_What the exercise asks_: Word for word, transcribe the records that follow.

_Source records_:
※
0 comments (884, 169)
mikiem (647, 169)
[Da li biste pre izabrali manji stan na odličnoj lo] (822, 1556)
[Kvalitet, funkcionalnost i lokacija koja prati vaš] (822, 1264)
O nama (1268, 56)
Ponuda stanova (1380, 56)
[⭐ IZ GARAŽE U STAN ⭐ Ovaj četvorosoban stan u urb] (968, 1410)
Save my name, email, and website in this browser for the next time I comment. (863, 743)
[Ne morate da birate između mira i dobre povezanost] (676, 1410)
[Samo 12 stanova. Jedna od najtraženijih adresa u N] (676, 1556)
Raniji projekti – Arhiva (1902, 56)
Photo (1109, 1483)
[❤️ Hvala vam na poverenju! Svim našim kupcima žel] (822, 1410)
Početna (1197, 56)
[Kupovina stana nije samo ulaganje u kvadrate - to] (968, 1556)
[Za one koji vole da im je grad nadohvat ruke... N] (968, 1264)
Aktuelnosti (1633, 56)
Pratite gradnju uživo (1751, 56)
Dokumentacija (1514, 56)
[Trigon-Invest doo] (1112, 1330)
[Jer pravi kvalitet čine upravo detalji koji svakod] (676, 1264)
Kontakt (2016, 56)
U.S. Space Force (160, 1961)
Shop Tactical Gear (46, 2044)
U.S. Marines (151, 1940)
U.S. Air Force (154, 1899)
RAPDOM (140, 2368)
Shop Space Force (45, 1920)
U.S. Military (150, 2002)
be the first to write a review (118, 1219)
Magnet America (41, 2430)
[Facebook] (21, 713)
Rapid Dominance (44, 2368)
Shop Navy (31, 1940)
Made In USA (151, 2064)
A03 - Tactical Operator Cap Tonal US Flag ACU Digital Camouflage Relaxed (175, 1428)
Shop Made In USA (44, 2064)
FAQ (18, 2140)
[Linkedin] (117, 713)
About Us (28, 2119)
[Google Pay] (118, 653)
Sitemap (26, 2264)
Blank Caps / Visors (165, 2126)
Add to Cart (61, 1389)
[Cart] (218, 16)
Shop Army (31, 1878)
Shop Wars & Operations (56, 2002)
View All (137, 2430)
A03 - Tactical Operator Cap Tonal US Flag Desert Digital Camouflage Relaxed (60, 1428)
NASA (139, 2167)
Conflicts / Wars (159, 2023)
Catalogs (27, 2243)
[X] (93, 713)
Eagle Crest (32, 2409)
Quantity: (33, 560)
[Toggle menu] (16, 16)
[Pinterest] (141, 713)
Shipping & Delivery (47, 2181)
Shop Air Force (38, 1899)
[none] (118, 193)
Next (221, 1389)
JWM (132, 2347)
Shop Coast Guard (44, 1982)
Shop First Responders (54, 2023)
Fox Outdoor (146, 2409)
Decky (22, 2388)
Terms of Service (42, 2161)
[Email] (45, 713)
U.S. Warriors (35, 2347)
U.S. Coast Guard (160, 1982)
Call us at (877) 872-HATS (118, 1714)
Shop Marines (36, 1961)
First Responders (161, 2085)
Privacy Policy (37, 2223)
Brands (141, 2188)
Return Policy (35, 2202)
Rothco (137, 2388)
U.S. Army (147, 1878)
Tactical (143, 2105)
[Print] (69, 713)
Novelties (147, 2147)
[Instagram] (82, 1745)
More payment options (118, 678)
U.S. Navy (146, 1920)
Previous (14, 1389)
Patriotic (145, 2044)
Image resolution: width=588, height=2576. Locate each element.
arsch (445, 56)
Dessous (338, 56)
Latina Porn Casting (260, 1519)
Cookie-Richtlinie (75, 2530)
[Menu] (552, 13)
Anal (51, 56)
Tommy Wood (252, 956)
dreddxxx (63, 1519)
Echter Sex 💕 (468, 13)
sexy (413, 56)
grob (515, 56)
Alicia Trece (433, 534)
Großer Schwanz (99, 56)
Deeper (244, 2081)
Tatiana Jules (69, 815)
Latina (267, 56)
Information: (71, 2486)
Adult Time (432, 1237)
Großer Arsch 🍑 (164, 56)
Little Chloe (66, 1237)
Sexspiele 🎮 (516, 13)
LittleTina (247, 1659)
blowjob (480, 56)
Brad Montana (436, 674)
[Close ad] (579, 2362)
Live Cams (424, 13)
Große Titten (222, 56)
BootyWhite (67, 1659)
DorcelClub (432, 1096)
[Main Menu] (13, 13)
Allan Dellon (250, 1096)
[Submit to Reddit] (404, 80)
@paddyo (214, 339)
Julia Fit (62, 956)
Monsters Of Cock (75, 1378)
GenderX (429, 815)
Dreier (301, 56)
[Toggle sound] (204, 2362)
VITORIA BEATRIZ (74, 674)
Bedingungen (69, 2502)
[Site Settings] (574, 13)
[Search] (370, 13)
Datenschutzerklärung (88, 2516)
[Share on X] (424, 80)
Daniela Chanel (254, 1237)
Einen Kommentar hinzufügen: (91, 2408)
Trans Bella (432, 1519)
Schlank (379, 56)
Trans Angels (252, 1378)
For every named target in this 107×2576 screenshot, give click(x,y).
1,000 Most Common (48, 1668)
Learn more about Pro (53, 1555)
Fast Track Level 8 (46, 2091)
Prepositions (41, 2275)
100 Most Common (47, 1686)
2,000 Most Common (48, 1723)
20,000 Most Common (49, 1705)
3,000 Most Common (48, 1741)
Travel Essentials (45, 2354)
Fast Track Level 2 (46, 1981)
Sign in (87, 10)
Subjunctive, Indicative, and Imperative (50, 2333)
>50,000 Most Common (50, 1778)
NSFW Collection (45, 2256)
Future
※
_Exercise result_:
0 comments (884, 169)
mikiem (647, 169)
[Da li biste pre izabrali manji stan na odličnoj lo] (822, 1556)
[Kvalitet, funkcionalnost i lokacija koja prati vaš] (822, 1264)
O nama (1268, 56)
Ponuda stanova (1380, 56)
[⭐ IZ GARAŽE U STAN ⭐ Ovaj četvorosoban stan u urb] (968, 1410)
Save my name, email, and website in this browser for the next time I comment. (863, 743)
[Ne morate da birate između mira i dobre povezanost] (676, 1410)
[Samo 12 stanova. Jedna od najtraženijih adresa u N] (676, 1556)
Raniji projekti – Arhiva (1902, 56)
Photo (1109, 1483)
[❤️ Hvala vam na poverenju! Svim našim kupcima žel] (822, 1410)
Početna (1197, 56)
[Kupovina stana nije samo ulaganje u kvadrate - to] (968, 1556)
[Za one koji vole da im je grad nadohvat ruke... N] (968, 1264)
Aktuelnosti (1633, 56)
Pratite gradnju uživo (1751, 56)
Dokumentacija (1514, 56)
[Trigon-Invest doo] (1112, 1330)
[Jer pravi kvalitet čine upravo detalji koji svakod] (676, 1264)
Kontakt (2016, 56)
U.S. Space Force (160, 1961)
Shop Tactical Gear (46, 2044)
U.S. Marines (151, 1940)
U.S. Air Force (154, 1899)
RAPDOM (140, 2368)
Shop Space Force (45, 1920)
U.S. Military (150, 2002)
be the first to write a review (118, 1219)
Magnet America (41, 2430)
[Facebook] (21, 713)
Rapid Dominance (44, 2368)
Shop Navy (31, 1940)
Made In USA (151, 2064)
A03 - Tactical Operator Cap Tonal US Flag ACU Digital Camouflage Relaxed (175, 1428)
Shop Made In USA (44, 2064)
FAQ (18, 2140)
[Linkedin] (117, 713)
About Us (28, 2119)
[Google Pay] (118, 653)
Sitemap (26, 2264)
Blank Caps / Visors (165, 2126)
Add to Cart (61, 1389)
[Cart] (218, 16)
Shop Army (31, 1878)
Shop Wars & Operations (56, 2002)
View All (137, 2430)
A03 - Tactical Operator Cap Tonal US Flag Desert Digital Camouflage Relaxed (60, 1428)
NASA (139, 2167)
Conflicts / Wars (159, 2023)
Catalogs (27, 2243)
[X] (93, 713)
Eagle Crest (32, 2409)
Quantity: (33, 560)
[Toggle menu] (16, 16)
[Pinterest] (141, 713)
Shipping & Delivery (47, 2181)
Shop Air Force (38, 1899)
[none] (118, 193)
Next (221, 1389)
JWM (132, 2347)
Shop Coast Guard (44, 1982)
Shop First Responders (54, 2023)
Fox Outdoor (146, 2409)
Decky (22, 2388)
Terms of Service (42, 2161)
[Email] (45, 713)
U.S. Warriors (35, 2347)
U.S. Coast Guard (160, 1982)
Call us at (877) 872-HATS (118, 1714)
Shop Marines (36, 1961)
First Responders (161, 2085)
Privacy Policy (37, 2223)
Brands (141, 2188)
Return Policy (35, 2202)
Rothco (137, 2388)
U.S. Army (147, 1878)
Tactical (143, 2105)
[Print] (69, 713)
Novelties (147, 2147)
[Instagram] (82, 1745)
More payment options (118, 678)
U.S. Navy (146, 1920)
Previous (14, 1389)
Patriotic (145, 2044)
Image resolution: width=588, height=2576. Locate each element.
arsch (445, 56)
Dessous (338, 56)
Latina Porn Casting (260, 1519)
Cookie-Richtlinie (75, 2530)
[Menu] (552, 13)
Anal (51, 56)
Tommy Wood (252, 956)
dreddxxx (63, 1519)
Echter Sex 💕 (468, 13)
sexy (413, 56)
grob (515, 56)
Alicia Trece (433, 534)
Großer Schwanz (99, 56)
Deeper (244, 2081)
Tatiana Jules (69, 815)
Latina (267, 56)
Information: (71, 2486)
Adult Time (432, 1237)
Großer Arsch 🍑 (164, 56)
Little Chloe (66, 1237)
Sexspiele 🎮 (516, 13)
LittleTina (247, 1659)
blowjob (480, 56)
Brad Montana (436, 674)
[Close ad] (579, 2362)
Live Cams (424, 13)
Große Titten (222, 56)
BootyWhite (67, 1659)
DorcelClub (432, 1096)
[Main Menu] (13, 13)
Allan Dellon (250, 1096)
[Submit to Reddit] (404, 80)
@paddyo (214, 339)
Julia Fit (62, 956)
Monsters Of Cock (75, 1378)
GenderX (429, 815)
Dreier (301, 56)
[Toggle sound] (204, 2362)
VITORIA BEATRIZ (74, 674)
Bedingungen (69, 2502)
[Site Settings] (574, 13)
[Search] (370, 13)
Datenschutzerklärung (88, 2516)
[Share on X] (424, 80)
Daniela Chanel (254, 1237)
Einen Kommentar hinzufügen: (91, 2408)
Trans Bella (432, 1519)
Schlank (379, 56)
Trans Angels (252, 1378)
For every named target in this 107×2576 screenshot, give click(x,y).
1,000 Most Common (48, 1668)
Learn more about Pro (53, 1555)
Fast Track Level 8 (46, 2091)
Prepositions (41, 2275)
100 Most Common (47, 1686)
2,000 Most Common (48, 1723)
20,000 Most Common (49, 1705)
3,000 Most Common (48, 1741)
Travel Essentials (45, 2354)
Fast Track Level 2 (46, 1981)
Sign in (87, 10)
Subjunctive, Indicative, and Imperative (50, 2333)
>50,000 Most Common (50, 1778)
NSFW Collection (45, 2256)
Future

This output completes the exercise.